**REQUIRED ACTION**
Write every record out again exactly as given.

**Collected data**
============
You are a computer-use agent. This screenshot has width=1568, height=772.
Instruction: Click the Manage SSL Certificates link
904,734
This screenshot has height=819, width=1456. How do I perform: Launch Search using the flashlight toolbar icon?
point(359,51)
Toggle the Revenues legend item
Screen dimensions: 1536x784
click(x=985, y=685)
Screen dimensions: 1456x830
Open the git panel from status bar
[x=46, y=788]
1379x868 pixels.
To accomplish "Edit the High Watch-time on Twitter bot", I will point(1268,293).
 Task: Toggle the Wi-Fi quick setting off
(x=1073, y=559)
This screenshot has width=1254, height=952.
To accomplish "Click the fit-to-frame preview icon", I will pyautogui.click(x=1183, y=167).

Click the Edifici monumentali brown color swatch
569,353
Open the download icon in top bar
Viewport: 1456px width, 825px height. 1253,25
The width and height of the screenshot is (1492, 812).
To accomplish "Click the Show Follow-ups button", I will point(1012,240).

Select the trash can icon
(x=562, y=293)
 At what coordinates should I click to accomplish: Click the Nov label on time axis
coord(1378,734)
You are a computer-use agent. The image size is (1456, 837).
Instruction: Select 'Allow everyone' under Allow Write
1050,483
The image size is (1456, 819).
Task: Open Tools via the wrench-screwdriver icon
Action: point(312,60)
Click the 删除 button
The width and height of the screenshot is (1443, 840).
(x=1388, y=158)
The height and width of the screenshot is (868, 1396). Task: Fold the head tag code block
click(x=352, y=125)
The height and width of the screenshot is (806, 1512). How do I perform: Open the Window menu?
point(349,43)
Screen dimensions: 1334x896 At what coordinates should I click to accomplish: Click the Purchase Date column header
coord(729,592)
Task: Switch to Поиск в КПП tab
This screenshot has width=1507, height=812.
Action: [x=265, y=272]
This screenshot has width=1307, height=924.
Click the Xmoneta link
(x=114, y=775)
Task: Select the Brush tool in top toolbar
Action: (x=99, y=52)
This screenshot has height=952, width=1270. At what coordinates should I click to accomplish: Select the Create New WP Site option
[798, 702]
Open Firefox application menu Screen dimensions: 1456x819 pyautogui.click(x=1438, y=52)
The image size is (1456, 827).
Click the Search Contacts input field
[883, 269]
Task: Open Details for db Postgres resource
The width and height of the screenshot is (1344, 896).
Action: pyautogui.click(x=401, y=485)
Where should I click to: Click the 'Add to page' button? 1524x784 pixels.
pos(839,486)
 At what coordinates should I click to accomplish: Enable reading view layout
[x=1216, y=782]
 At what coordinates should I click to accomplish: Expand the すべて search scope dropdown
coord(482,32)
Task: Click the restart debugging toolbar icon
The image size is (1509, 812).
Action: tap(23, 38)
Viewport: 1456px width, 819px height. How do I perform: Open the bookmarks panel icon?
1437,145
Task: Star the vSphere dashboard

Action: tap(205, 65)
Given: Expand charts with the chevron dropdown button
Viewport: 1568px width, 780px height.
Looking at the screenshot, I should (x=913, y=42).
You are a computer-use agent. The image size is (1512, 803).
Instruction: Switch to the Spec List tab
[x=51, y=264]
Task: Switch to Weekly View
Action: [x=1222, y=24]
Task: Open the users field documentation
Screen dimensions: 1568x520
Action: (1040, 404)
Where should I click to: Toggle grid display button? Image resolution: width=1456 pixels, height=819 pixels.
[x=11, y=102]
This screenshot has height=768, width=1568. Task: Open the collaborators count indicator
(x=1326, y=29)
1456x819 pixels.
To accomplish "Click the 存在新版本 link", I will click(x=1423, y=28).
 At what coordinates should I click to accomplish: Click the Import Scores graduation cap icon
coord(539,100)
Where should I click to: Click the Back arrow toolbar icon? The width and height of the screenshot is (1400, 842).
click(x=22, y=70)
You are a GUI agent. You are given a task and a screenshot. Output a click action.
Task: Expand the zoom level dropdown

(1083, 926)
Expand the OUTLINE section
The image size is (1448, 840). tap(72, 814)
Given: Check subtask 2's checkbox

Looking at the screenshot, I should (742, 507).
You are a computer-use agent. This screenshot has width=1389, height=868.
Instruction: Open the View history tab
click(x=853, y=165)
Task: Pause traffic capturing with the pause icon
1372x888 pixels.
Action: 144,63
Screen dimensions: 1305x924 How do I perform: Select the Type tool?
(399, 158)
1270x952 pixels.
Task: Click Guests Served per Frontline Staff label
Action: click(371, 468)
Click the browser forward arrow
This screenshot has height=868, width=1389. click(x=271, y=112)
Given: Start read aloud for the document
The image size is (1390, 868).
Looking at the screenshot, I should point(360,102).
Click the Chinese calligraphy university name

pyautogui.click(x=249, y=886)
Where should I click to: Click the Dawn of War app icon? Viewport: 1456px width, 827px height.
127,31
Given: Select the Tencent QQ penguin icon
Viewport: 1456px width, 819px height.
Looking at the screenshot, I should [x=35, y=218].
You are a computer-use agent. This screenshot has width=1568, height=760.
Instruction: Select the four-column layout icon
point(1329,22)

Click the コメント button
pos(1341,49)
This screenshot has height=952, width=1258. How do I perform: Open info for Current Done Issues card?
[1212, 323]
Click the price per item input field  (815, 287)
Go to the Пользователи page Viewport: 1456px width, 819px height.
============
**THE COMPLETED TASK**
You are a computer-use agent. This screenshot has width=1568, height=772.
Instruction: Click the Manage SSL Certificates link
904,734
This screenshot has height=819, width=1456. How do I perform: Launch Search using the flashlight toolbar icon?
point(359,51)
Toggle the Revenues legend item
Screen dimensions: 1536x784
click(x=985, y=685)
Screen dimensions: 1456x830
Open the git panel from status bar
[x=46, y=788]
1379x868 pixels.
To accomplish "Edit the High Watch-time on Twitter bot", I will point(1268,293).
 Task: Toggle the Wi-Fi quick setting off
(x=1073, y=559)
This screenshot has width=1254, height=952.
To accomplish "Click the fit-to-frame preview icon", I will pyautogui.click(x=1183, y=167).

Click the Edifici monumentali brown color swatch
569,353
Open the download icon in top bar
Viewport: 1456px width, 825px height. 1253,25
The width and height of the screenshot is (1492, 812).
To accomplish "Click the Show Follow-ups button", I will point(1012,240).

Select the trash can icon
(x=562, y=293)
 At what coordinates should I click to accomplish: Click the Nov label on time axis
coord(1378,734)
You are a computer-use agent. The image size is (1456, 837).
Instruction: Select 'Allow everyone' under Allow Write
1050,483
The image size is (1456, 819).
Task: Open Tools via the wrench-screwdriver icon
Action: point(312,60)
Click the 删除 button
The width and height of the screenshot is (1443, 840).
(x=1388, y=158)
The height and width of the screenshot is (868, 1396). Task: Fold the head tag code block
click(x=352, y=125)
The height and width of the screenshot is (806, 1512). How do I perform: Open the Window menu?
point(349,43)
Screen dimensions: 1334x896 At what coordinates should I click to accomplish: Click the Purchase Date column header
coord(729,592)
Task: Switch to Поиск в КПП tab
This screenshot has width=1507, height=812.
Action: [x=265, y=272]
This screenshot has width=1307, height=924.
Click the Xmoneta link
(x=114, y=775)
Task: Select the Brush tool in top toolbar
Action: (x=99, y=52)
This screenshot has height=952, width=1270. At what coordinates should I click to accomplish: Select the Create New WP Site option
[798, 702]
Open Firefox application menu Screen dimensions: 1456x819 pyautogui.click(x=1438, y=52)
The image size is (1456, 827).
Click the Search Contacts input field
[883, 269]
Task: Open Details for db Postgres resource
The width and height of the screenshot is (1344, 896).
Action: pyautogui.click(x=401, y=485)
Where should I click to: Click the 'Add to page' button? 1524x784 pixels.
pos(839,486)
 At what coordinates should I click to accomplish: Enable reading view layout
[x=1216, y=782]
 At what coordinates should I click to accomplish: Expand the すべて search scope dropdown
coord(482,32)
Task: Click the restart debugging toolbar icon
The image size is (1509, 812).
Action: tap(23, 38)
Viewport: 1456px width, 819px height. How do I perform: Open the bookmarks panel icon?
1437,145
Task: Star the vSphere dashboard

Action: tap(205, 65)
Given: Expand charts with the chevron dropdown button
Viewport: 1568px width, 780px height.
Looking at the screenshot, I should (x=913, y=42).
You are a computer-use agent. The image size is (1512, 803).
Instruction: Switch to the Spec List tab
[x=51, y=264]
Task: Switch to Weekly View
Action: [x=1222, y=24]
Task: Open the users field documentation
Screen dimensions: 1568x520
Action: (1040, 404)
Where should I click to: Toggle grid display button? Image resolution: width=1456 pixels, height=819 pixels.
[x=11, y=102]
This screenshot has height=768, width=1568. Task: Open the collaborators count indicator
(x=1326, y=29)
1456x819 pixels.
To accomplish "Click the 存在新版本 link", I will click(x=1423, y=28).
 At what coordinates should I click to accomplish: Click the Import Scores graduation cap icon
coord(539,100)
Where should I click to: Click the Back arrow toolbar icon? The width and height of the screenshot is (1400, 842).
click(x=22, y=70)
You are a GUI agent. You are given a task and a screenshot. Output a click action.
Task: Expand the zoom level dropdown

(1083, 926)
Expand the OUTLINE section
The image size is (1448, 840). tap(72, 814)
Given: Check subtask 2's checkbox

Looking at the screenshot, I should (742, 507).
You are a computer-use agent. This screenshot has width=1389, height=868.
Instruction: Open the View history tab
click(x=853, y=165)
Task: Pause traffic capturing with the pause icon
1372x888 pixels.
Action: 144,63
Screen dimensions: 1305x924 How do I perform: Select the Type tool?
(399, 158)
1270x952 pixels.
Task: Click Guests Served per Frontline Staff label
Action: click(371, 468)
Click the browser forward arrow
This screenshot has height=868, width=1389. click(x=271, y=112)
Given: Start read aloud for the document
The image size is (1390, 868).
Looking at the screenshot, I should point(360,102).
Click the Chinese calligraphy university name

pyautogui.click(x=249, y=886)
Where should I click to: Click the Dawn of War app icon? Viewport: 1456px width, 827px height.
127,31
Given: Select the Tencent QQ penguin icon
Viewport: 1456px width, 819px height.
Looking at the screenshot, I should [x=35, y=218].
You are a computer-use agent. This screenshot has width=1568, height=760.
Instruction: Select the four-column layout icon
point(1329,22)

Click the コメント button
pos(1341,49)
This screenshot has height=952, width=1258. How do I perform: Open info for Current Done Issues card?
[1212, 323]
Click the price per item input field  (815, 287)
Go to the Пользователи page Viewport: 1456px width, 819px height.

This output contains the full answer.